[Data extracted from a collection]

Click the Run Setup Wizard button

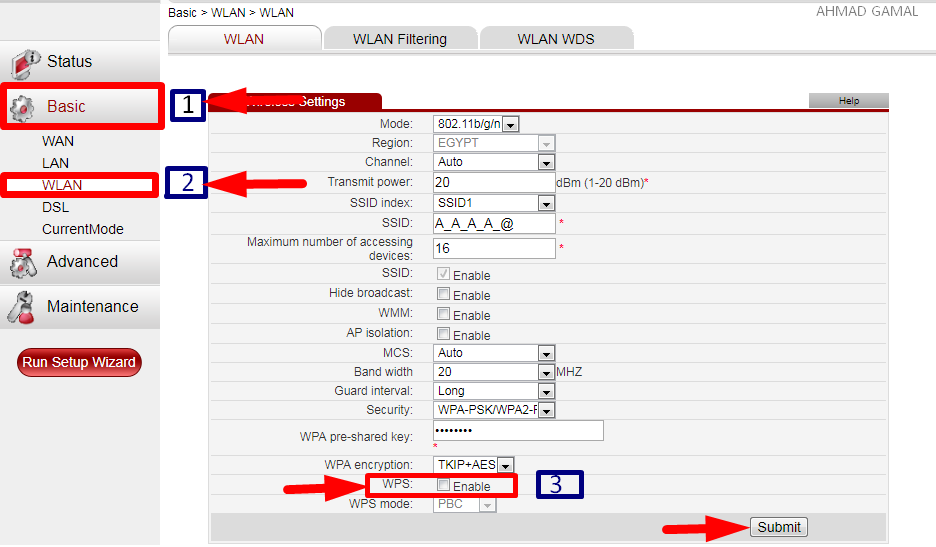tap(79, 362)
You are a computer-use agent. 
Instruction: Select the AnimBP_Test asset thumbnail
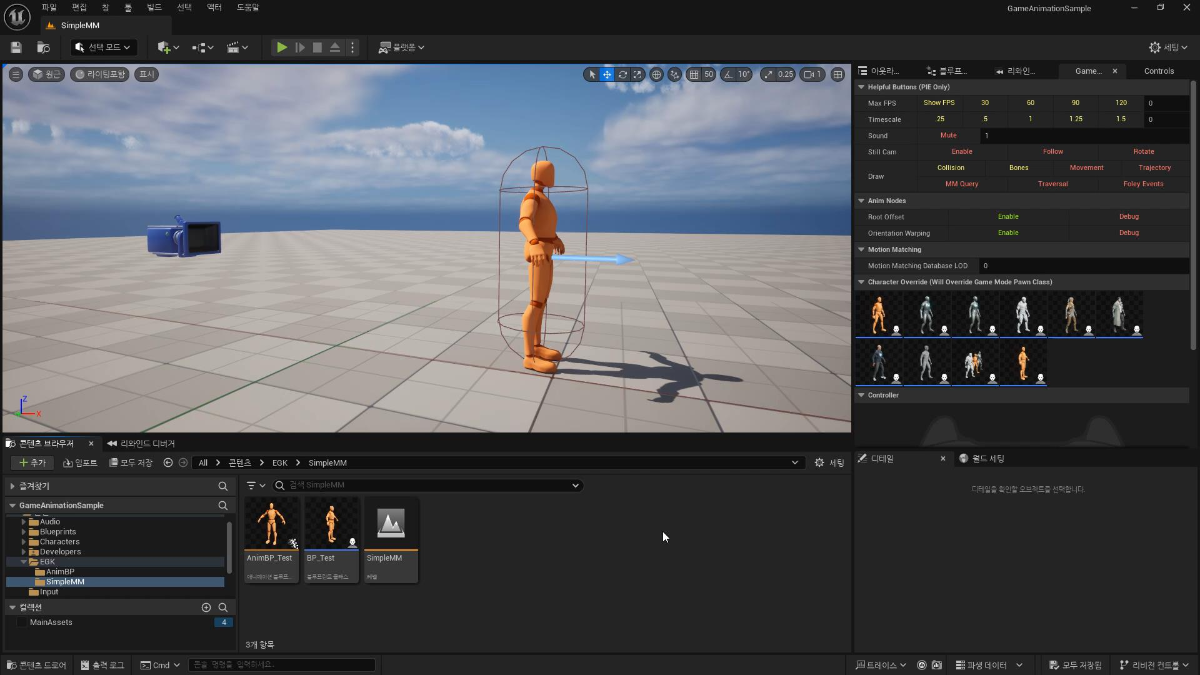[x=271, y=523]
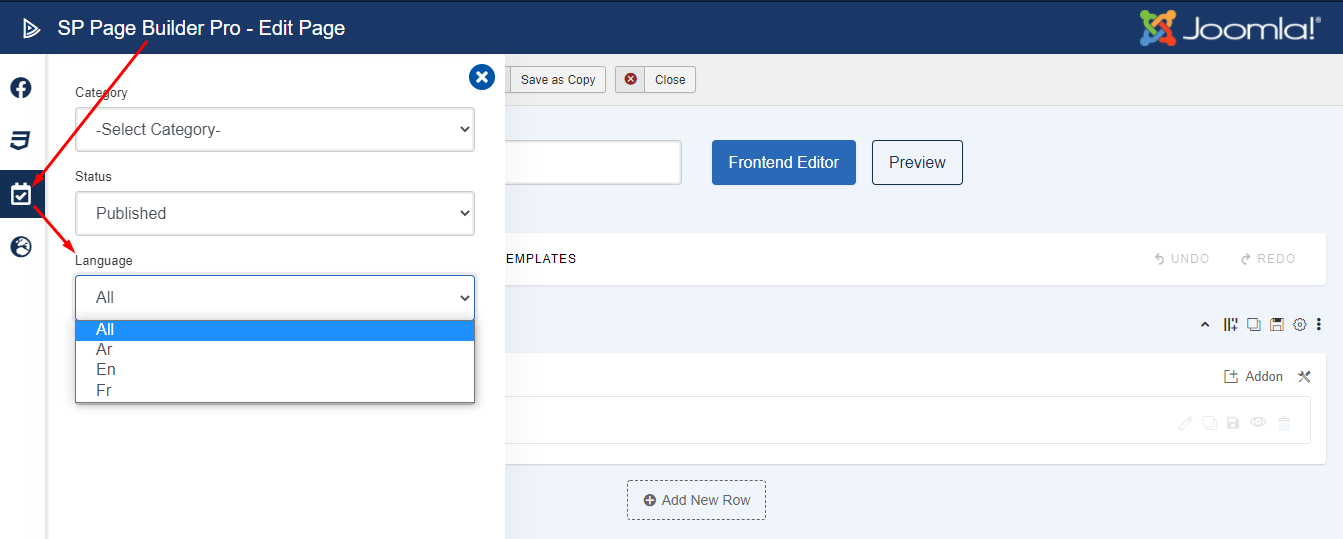Open the Select Category dropdown
The width and height of the screenshot is (1343, 539).
tap(275, 129)
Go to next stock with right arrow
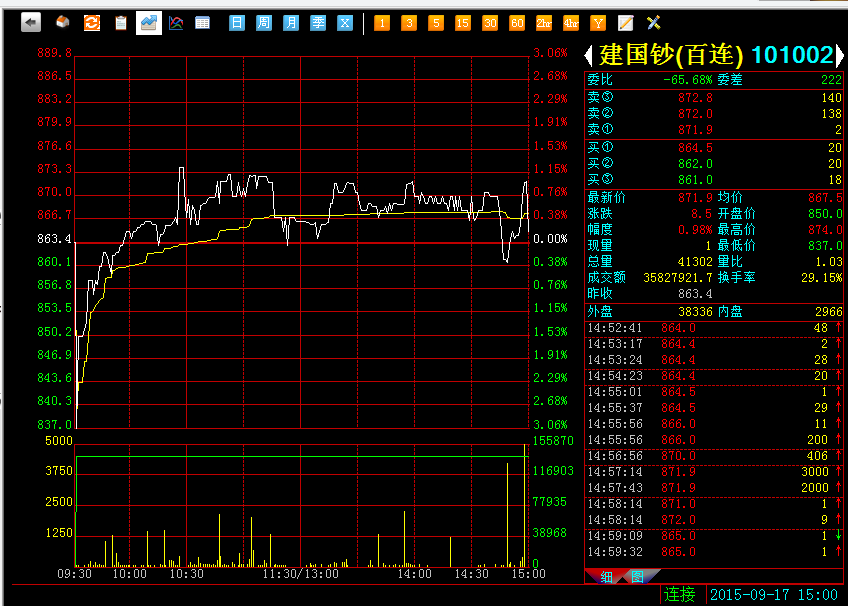The height and width of the screenshot is (606, 848). coord(841,54)
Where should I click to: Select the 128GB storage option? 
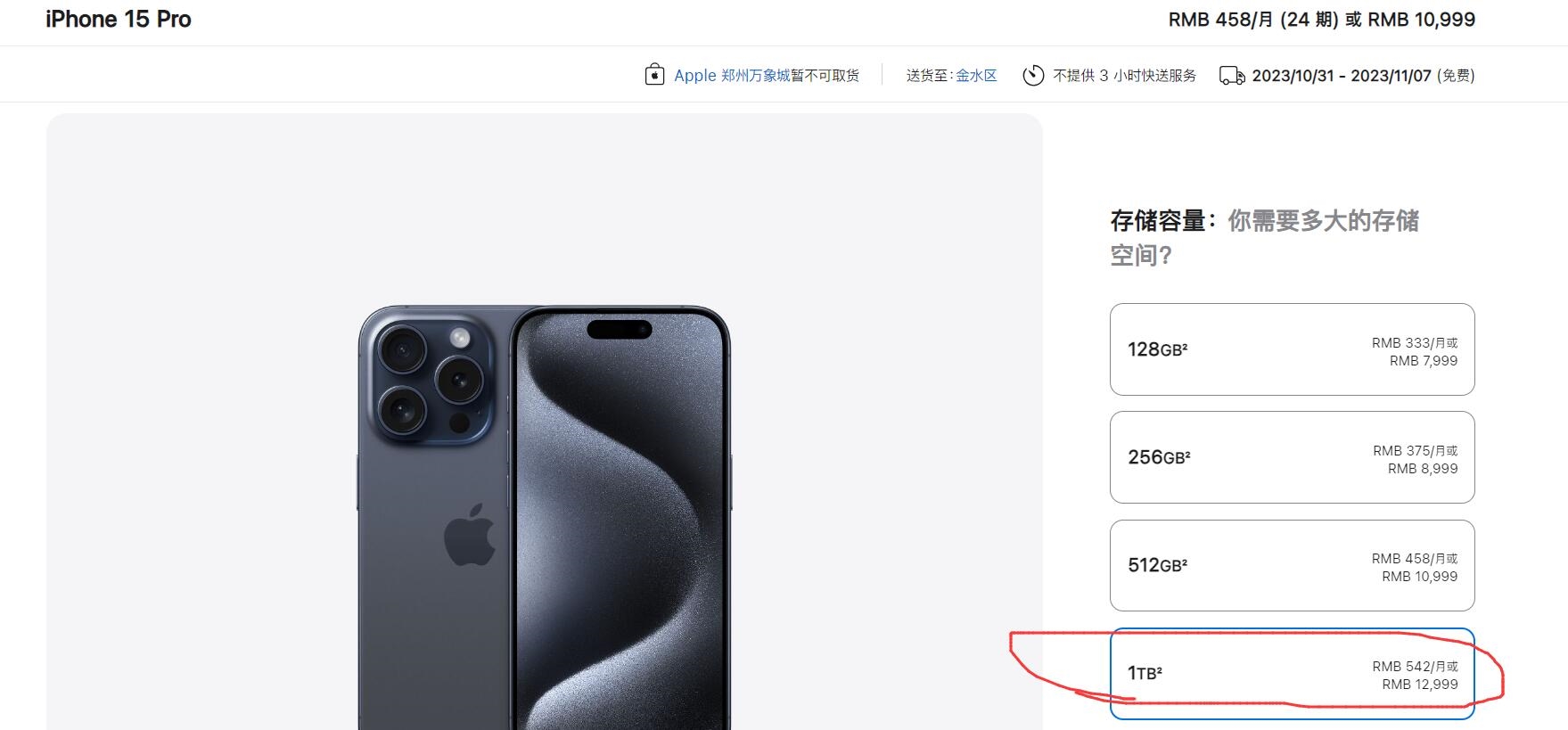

- _WORK REQUIRED_
Only the lines starting at the one that holds "You are a computer-use agent." and ending at the last line of the data belong in your answer. Please set them down exactly and omit the pictures.

- _TASK SOLUTION_
You are a computer-use agent. 
Instruction: Select the AnimBP_Test asset thumbnail
[x=271, y=523]
Open the Select Category dropdown
The width and height of the screenshot is (1343, 539).
tap(275, 129)
Go to next stock with right arrow
The height and width of the screenshot is (606, 848). coord(841,54)
Where should I click to: Select the 128GB storage option? 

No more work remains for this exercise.